Debate Magazine

"However, Critics Say It Risks Forgetting the Lessons of the Financial Crisis..."

Posted on the 09 December 2022 by Markwadsworth @Mark_Wadsworth

From the BBC:
The government has announced what it describes as one of the biggest overhauls of financial regulation for more than three decades.
It says the package of more than 30 reforms will "cut red tape" and "turbocharge growth". Rules that forced banks to legally separate retail banking from riskier investment operations will be reviewed. Those were introduced after the 2008 financial crisis when some banks faced collapse.
The package of changes, the "Edinburgh Reforms" is being presented as an example of post-Brexit freedom to tailor regulation specifically to the needs and strengths of the UK economy.
However, critics say it risks forgetting the lessons of the financial crisis.
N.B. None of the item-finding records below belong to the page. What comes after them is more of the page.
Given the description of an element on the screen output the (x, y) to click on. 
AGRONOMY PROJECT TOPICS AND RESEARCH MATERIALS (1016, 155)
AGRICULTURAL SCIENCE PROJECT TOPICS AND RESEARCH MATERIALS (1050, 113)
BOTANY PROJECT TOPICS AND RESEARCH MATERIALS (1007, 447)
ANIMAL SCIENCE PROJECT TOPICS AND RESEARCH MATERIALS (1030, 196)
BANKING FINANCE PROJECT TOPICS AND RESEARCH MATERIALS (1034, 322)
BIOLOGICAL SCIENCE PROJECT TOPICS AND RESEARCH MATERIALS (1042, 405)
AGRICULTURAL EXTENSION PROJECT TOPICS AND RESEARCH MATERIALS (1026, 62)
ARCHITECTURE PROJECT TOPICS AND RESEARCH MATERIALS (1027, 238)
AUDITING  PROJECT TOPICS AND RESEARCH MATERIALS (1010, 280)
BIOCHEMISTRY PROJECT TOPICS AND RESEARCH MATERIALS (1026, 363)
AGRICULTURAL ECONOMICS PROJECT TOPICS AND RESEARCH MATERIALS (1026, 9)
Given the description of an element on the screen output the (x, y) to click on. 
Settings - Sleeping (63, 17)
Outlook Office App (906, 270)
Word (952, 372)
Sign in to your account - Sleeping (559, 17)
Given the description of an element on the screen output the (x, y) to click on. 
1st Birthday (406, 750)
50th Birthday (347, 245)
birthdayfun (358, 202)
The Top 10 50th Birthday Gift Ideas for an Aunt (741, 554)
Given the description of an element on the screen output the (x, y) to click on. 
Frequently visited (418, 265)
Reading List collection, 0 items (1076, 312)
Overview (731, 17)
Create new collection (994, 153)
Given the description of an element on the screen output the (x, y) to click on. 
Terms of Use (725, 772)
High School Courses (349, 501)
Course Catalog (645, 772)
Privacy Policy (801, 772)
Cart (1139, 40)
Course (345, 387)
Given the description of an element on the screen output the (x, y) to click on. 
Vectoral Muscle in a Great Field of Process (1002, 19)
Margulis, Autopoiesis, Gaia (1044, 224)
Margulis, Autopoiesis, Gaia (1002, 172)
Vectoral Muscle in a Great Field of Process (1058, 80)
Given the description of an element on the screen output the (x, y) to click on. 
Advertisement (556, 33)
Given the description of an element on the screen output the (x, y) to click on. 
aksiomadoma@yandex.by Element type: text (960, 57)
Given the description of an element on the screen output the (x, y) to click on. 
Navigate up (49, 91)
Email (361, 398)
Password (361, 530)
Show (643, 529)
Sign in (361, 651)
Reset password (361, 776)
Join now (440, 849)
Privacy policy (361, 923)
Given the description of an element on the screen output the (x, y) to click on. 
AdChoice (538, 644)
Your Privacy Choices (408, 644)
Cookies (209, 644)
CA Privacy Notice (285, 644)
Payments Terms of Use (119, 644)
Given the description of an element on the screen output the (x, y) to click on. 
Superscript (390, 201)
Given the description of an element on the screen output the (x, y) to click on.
Famous last words. The government is clearly insane. It's like scrapping regular checks on bridges on the basis they haven't collapsed for years. This is all just setting us up for the next financial crisis starting in 2025.
If you start at the ideal kind of economy, with free and competing markets, you can either veer to the left: over-regulation, nationalisation, socialism, communism... and end up with a small handful of people living in luxury at the expense of the impoverished masses.
Or you can veer to the right: de-regulation, privatisation of national wealth, corporatism, crony-capitalism, allowing rent-seekers to run the show... and end up with a small handful of people living in luxury at the expense of the impoverished masses.
There's no real difference, is there? Russia pivoted from the Communist extreme to the crony-capitalist extreme in the 1990s, with the same people doing the controlling and exploiting.